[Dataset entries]
--- START ---
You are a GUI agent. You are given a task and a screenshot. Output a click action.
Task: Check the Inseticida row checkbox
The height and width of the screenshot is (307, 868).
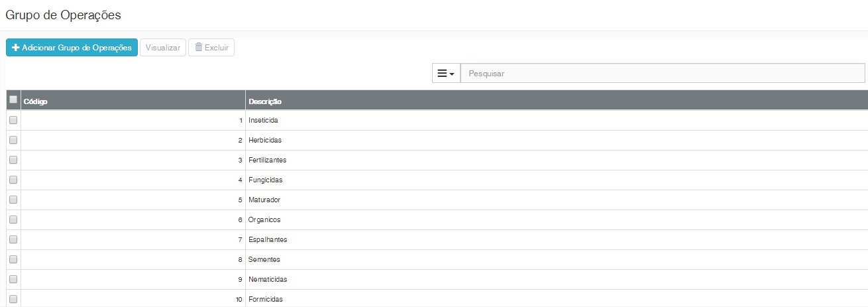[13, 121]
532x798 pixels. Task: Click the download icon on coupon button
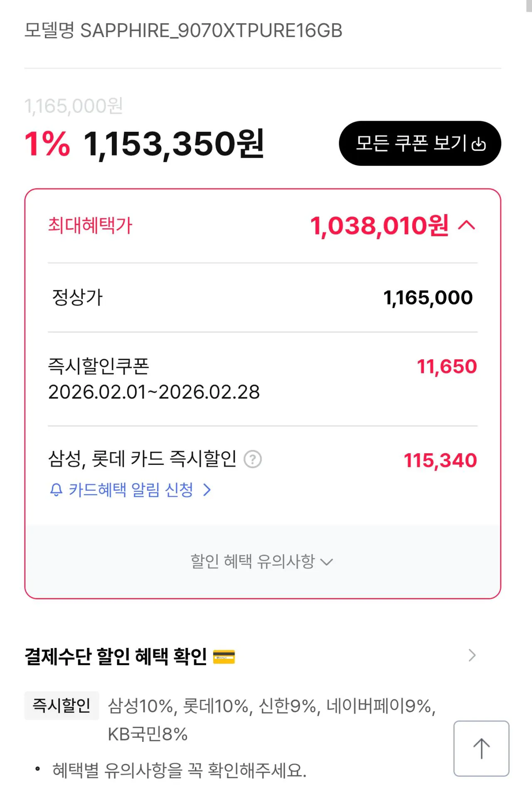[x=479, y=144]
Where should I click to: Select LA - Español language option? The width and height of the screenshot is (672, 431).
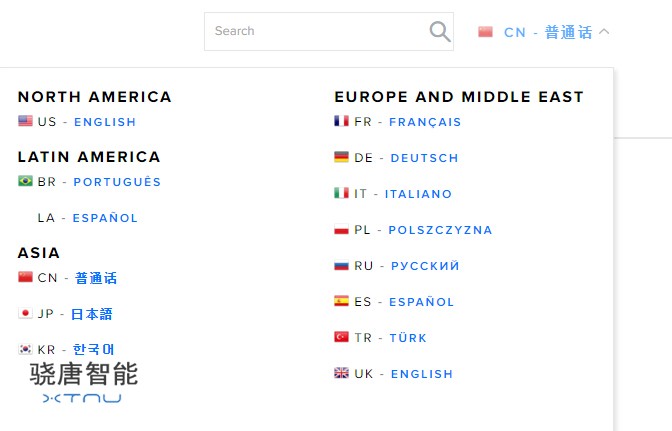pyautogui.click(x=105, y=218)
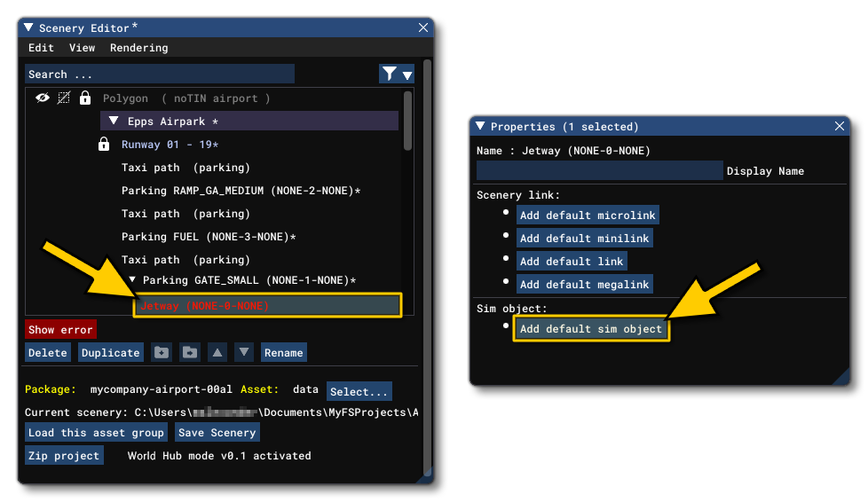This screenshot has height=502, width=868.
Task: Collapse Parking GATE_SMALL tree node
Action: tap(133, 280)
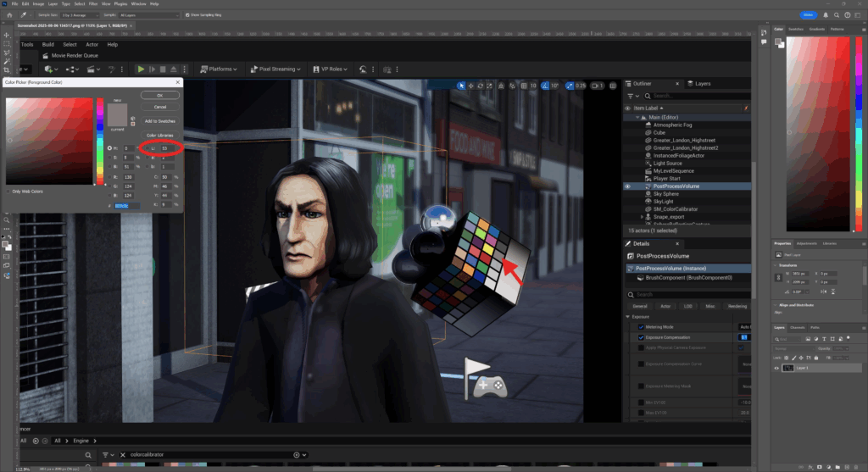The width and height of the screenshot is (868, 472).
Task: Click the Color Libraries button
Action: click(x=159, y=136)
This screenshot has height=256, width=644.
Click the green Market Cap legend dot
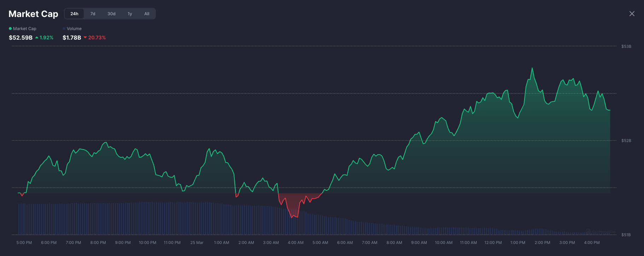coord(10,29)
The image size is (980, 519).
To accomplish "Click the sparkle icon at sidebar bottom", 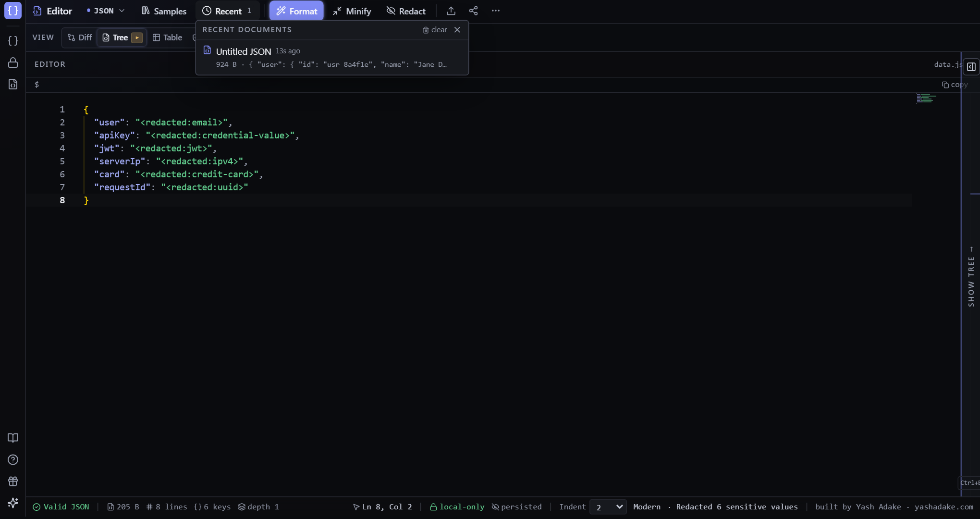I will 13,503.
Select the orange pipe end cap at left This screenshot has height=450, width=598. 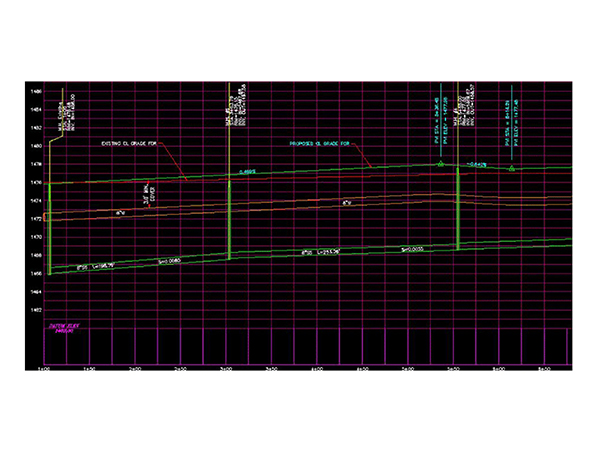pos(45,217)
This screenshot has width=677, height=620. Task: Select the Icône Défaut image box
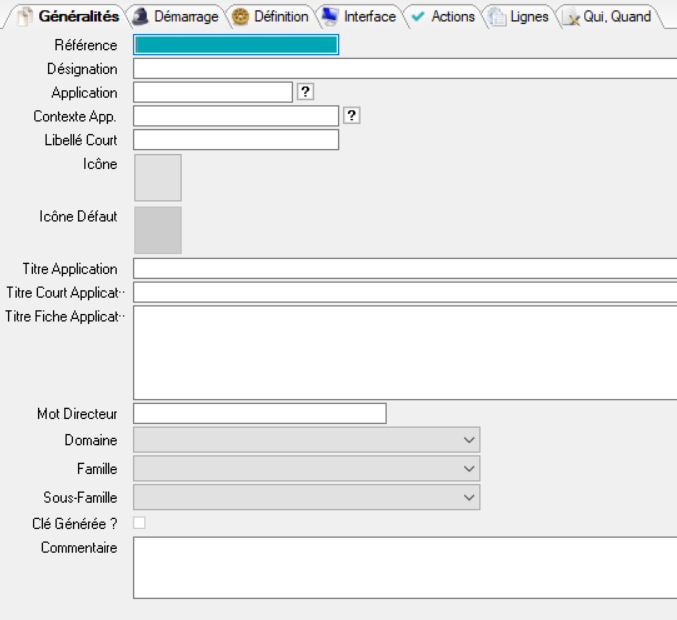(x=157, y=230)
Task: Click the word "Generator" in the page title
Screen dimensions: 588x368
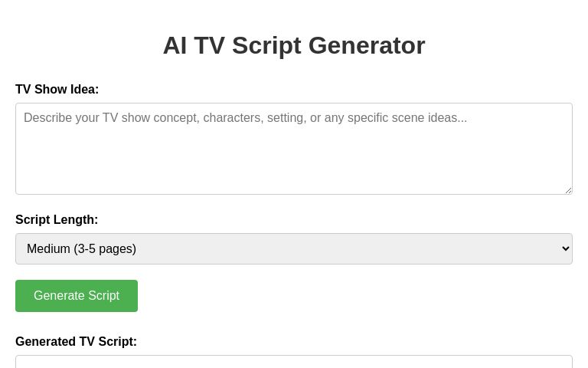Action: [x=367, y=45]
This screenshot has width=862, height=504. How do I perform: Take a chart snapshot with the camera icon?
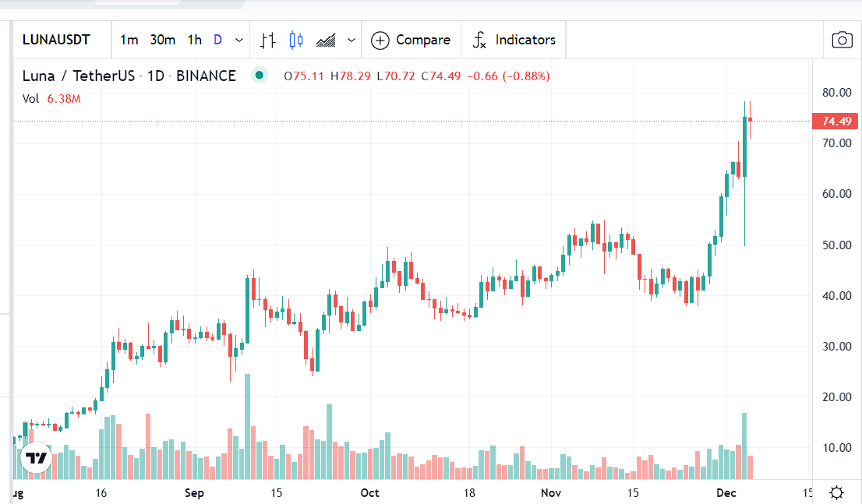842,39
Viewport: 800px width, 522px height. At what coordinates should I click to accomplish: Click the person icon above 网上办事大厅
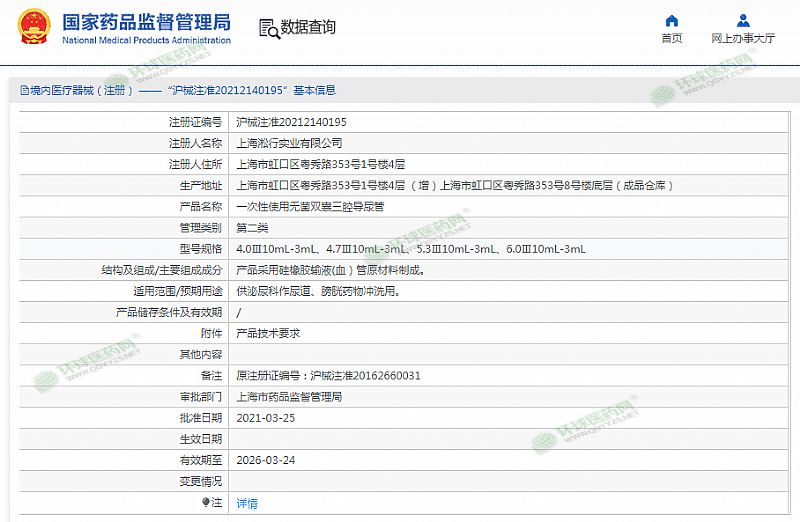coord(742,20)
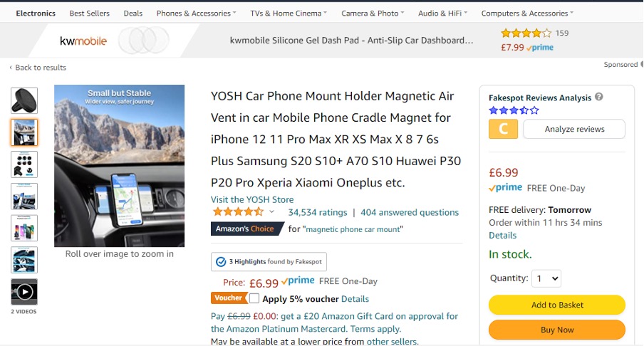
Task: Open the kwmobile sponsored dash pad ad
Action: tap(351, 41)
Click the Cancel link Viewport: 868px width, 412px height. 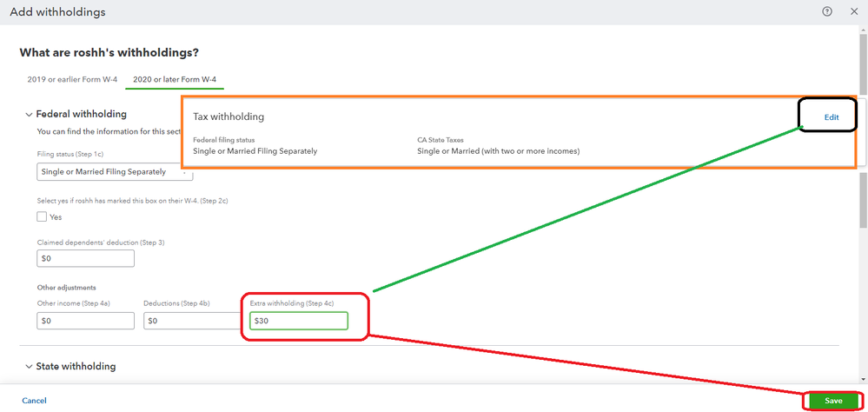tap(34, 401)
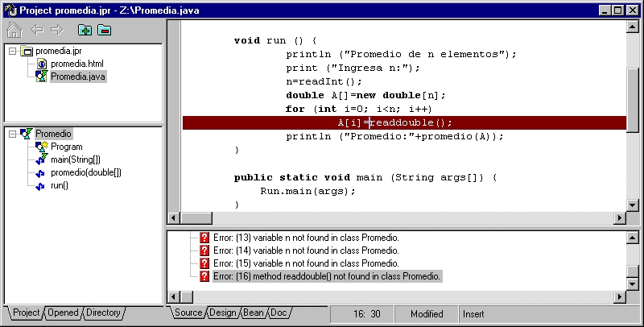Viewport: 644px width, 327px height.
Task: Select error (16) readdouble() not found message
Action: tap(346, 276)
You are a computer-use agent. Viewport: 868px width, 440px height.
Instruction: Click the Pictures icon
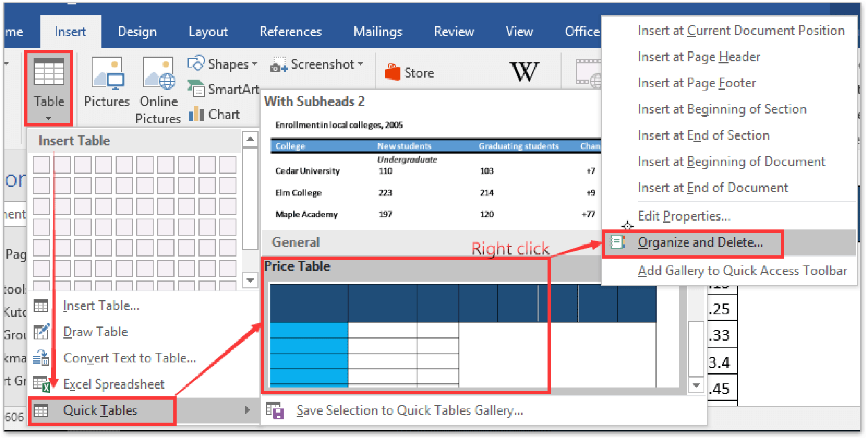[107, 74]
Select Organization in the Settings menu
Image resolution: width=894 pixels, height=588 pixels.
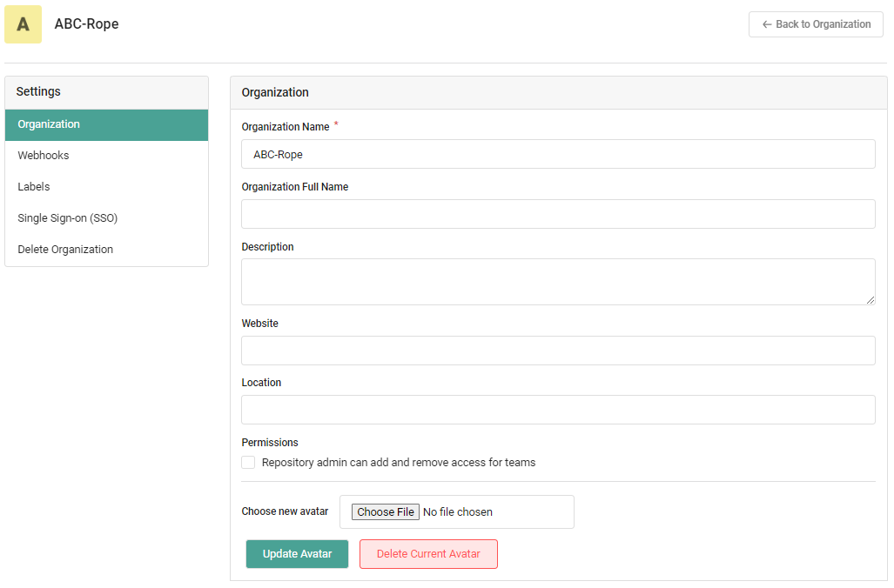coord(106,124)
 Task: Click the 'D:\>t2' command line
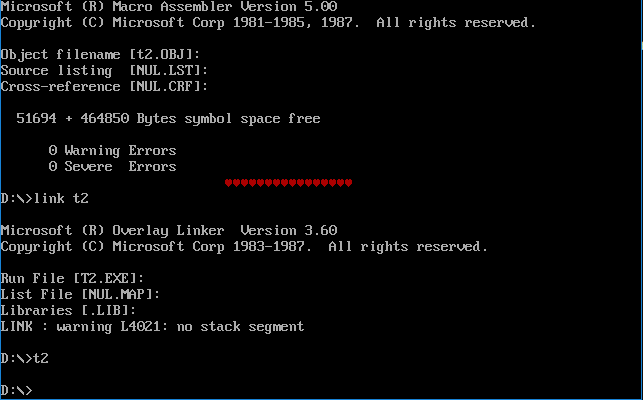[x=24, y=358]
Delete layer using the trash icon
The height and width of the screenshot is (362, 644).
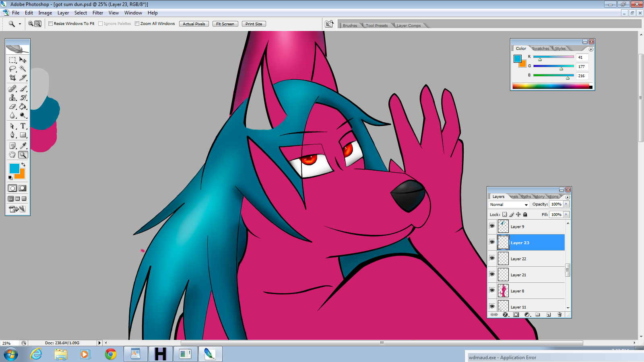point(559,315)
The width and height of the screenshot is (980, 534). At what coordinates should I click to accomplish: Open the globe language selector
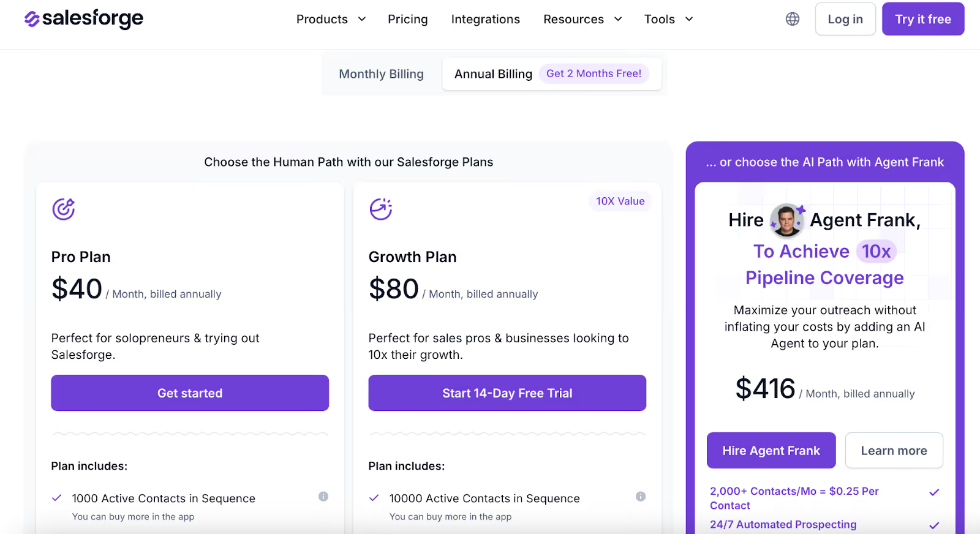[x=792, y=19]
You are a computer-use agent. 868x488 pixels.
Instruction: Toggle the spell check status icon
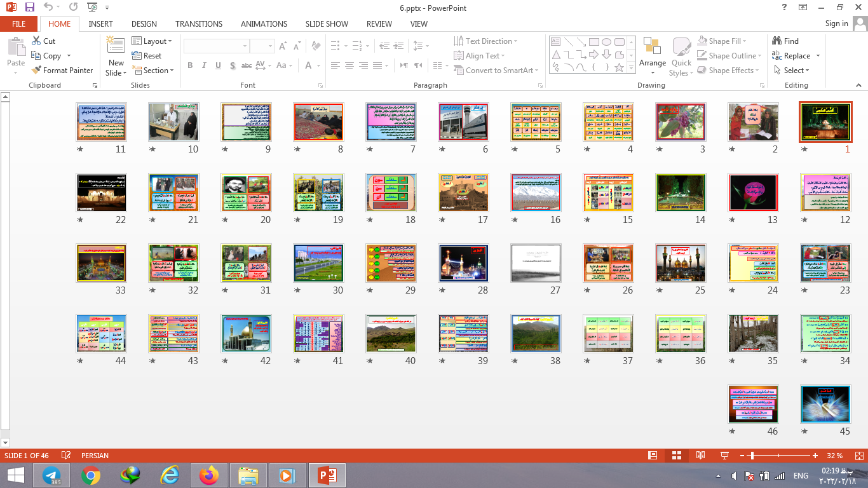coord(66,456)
--- END ---
- _EXERCISE_: How many of the lines in the data above carry the word "computer"? Say the number and nothing else.

- _ANSWER BELOW_: 2